Pull out every line of the records that contains the word "image", and copy each one in full.
== ROWS
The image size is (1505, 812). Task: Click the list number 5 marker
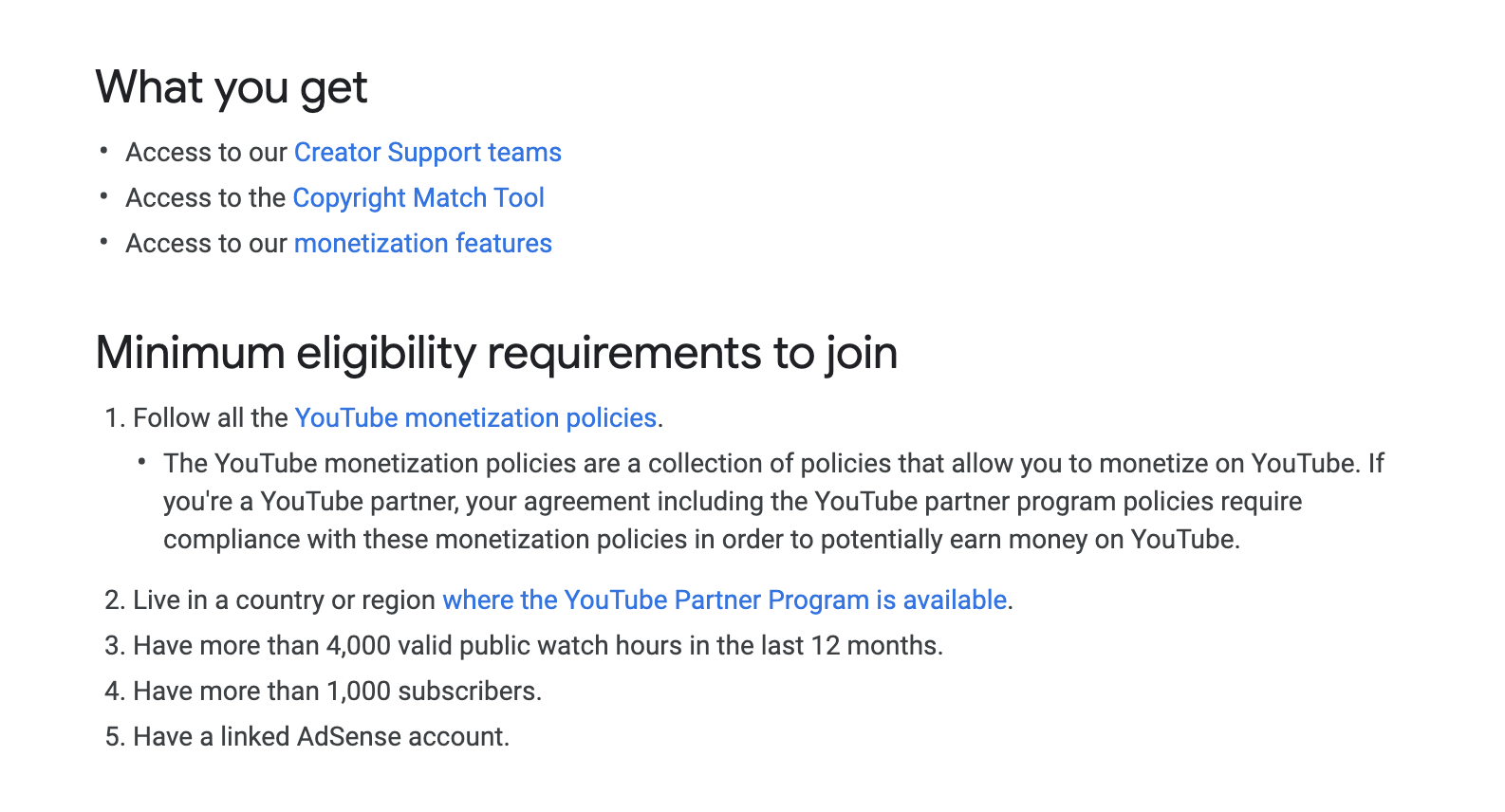114,737
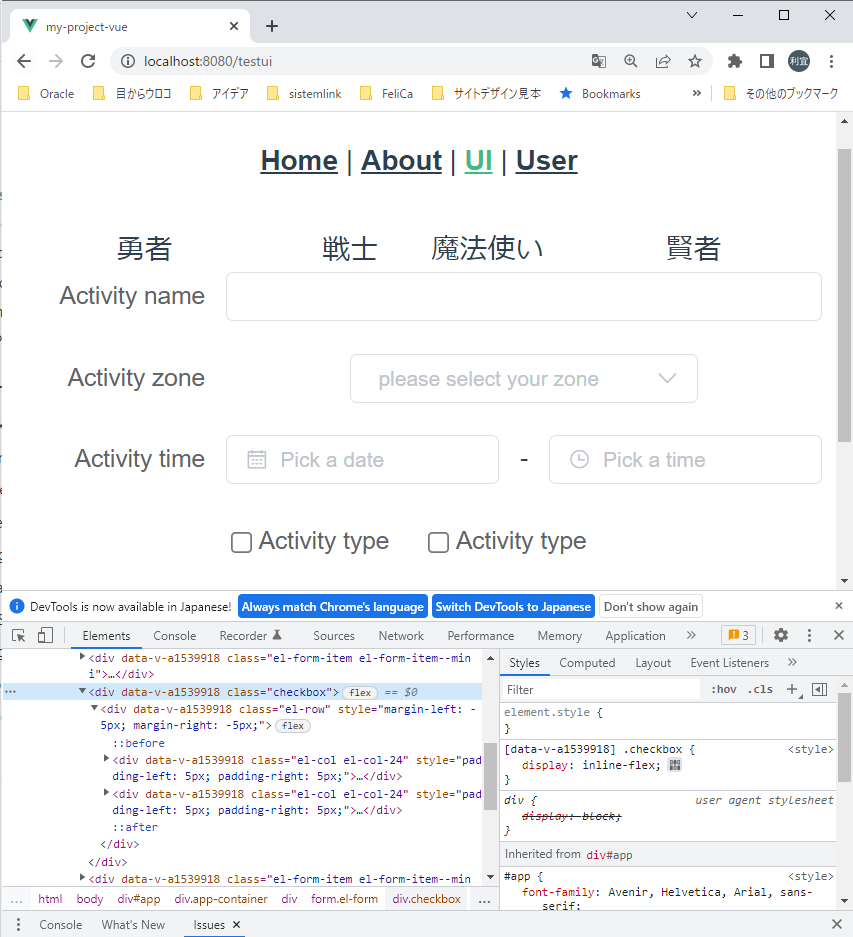Open the issues counter showing 3 issues
853x937 pixels.
tap(740, 635)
====
*EXERCISE ANSWER:*
The image size is (1505, 812). Task: Click the list number 5 marker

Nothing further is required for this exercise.